Confirm that the configuration is working properly.

Verifying Local IRB MACs

Purpose

Verify that the local IRB MACs are learned from L2ALD.

Action

On Router PE1, determine the MAC address of the local IRB interface.

From operational mode, run the show interfaces irb extensive | match "Current address" command.

user@PE1> show interfaces irb extensive | match "Current address"

From operational mode, run the show route table evpna.evpn.0 extensive | find "a8:d0:e5:54:0d:10" command.

user@PE1> show route table evpna.evpn.0 extensive | find "a8:d0:e5:54:0d:10"

Meaning

The MAC-only route for the local IRB interface appears in the EVPN instance route table on Router PE1 and is learned from EVPN and tagged with the default gateway extended community.

Verifying Remote IRB MACs

Purpose

Verify that the remote IRB MACs are learned from BGP.

Action

On Router PE1, determine the MAC address of the local IRB interface.

From operational mode, run the show interfaces irb extensive | match "Current address" command.

user@PE1> show interfaces irb extensive | match "Current address"

On Router PE2, verify that the remote IRB MACs are learned.

From operational mode, run the show route table evpna.evpn.0 extensive | find "a8:d0:e5:54:0d:10" command.

user@PE2> show route table evpna.evpn.0 extensive | find "a8:d0:e5:54:0d:10"

Meaning

The MAC-only route for the remote IRB interface appears in the EVPN instance route table on Router PE2 and is learned from BGP and tagged with the default gateway extended community.

Verifying Local IRB IPs

Purpose

Verify that the local IRB IPs are learned locally by RPD.

Action

On Router PE1, determine the MAC and IP addresses of the local IRB interface.

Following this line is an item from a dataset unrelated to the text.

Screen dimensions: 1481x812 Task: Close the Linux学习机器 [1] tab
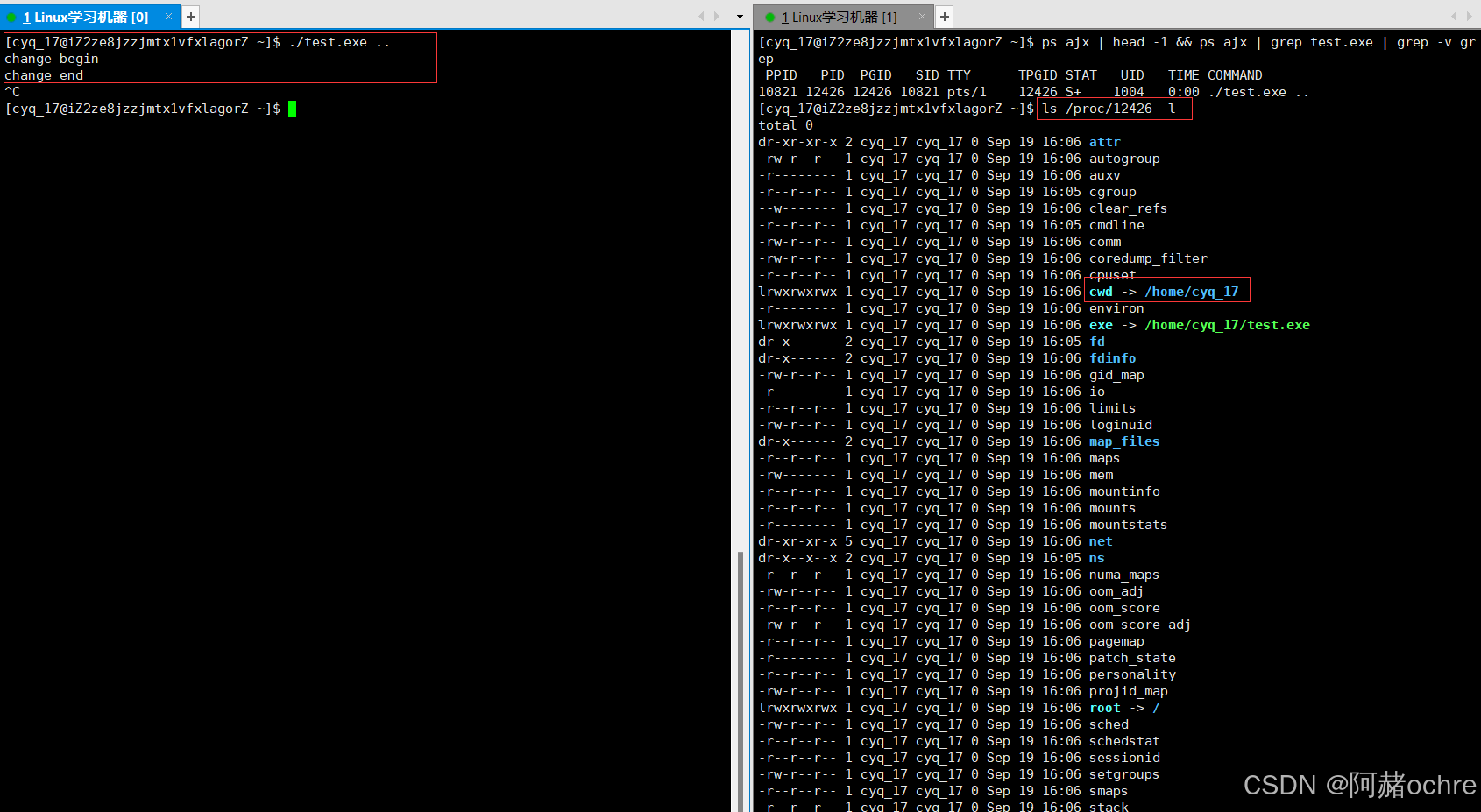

From operational mode, run the show interfaces irb extensive | match "Current address" command.

user@PE1> show interfaces irb extensive | match "Current address"

From operational mode, run the show interfaces irb.0 terse | match inet command.

user@PE1> show interfaces irb.0 terse | match inet

From operational mode, run the show route table evpna.evpn.0 extensive | find "a8:d0:e5:54:0d:10::10.0.0.251" command.

user@PE2> show route table evpna.evpn.0 extensive | find "a8:d0:e5:54:0d:10::10.0.0.251"

Meaning

The MAC plus IP route for the local IRB interface appears in the EVPN instance route table on Router PE1 and is learned from EVPN and tagged with the default gateway extended community.

Verifying Remote IRB IPs

Purpose

Verify that the remote IRB IPs are learned from BGP.

Action

On Router PE1, determine the MAC and IP addresses of the local IRB interface.

From operational mode, run the show interfaces irb extensive | match "Current address" command.

user@PE1> show interfaces irb extensive | match "Current address"

From operational mode, run the show interfaces irb.0 terse | match inet command.

user@PE1> show interfaces irb.0 terse | match inet

On Router PE2, verify that the remote IRB IPs are learnt.

From operational mode, run the show route table evpna.evpn.0 extensive | find "a8:d0:e5:54:0d:10::10.0.0.251" command.

user@PE2> show route table evpna.evpn.0 extensive | find "a8:d0:e5:54:0d:10::10.0.0.251"

Meaning

The MAC plus IP route for the remote IRB interface appears in the EVPN instance route table on Router PE2 and is tagged with the default gateway extended community.

Verifying CE-CE Inter-Subnet Forwarding

Purpose

Verify inter-subnet forwarding between Routers CE1 and CE2.

Action

From operational mode, run the show route table inet.0 command.

user@CE1> show route table inet.0

From operational mode, run the ping command.

user@CE1> ping 198.51.100.2 interval 0.1 count 10

Meaning

Ping from Router CE1 to Router CE2 is successful.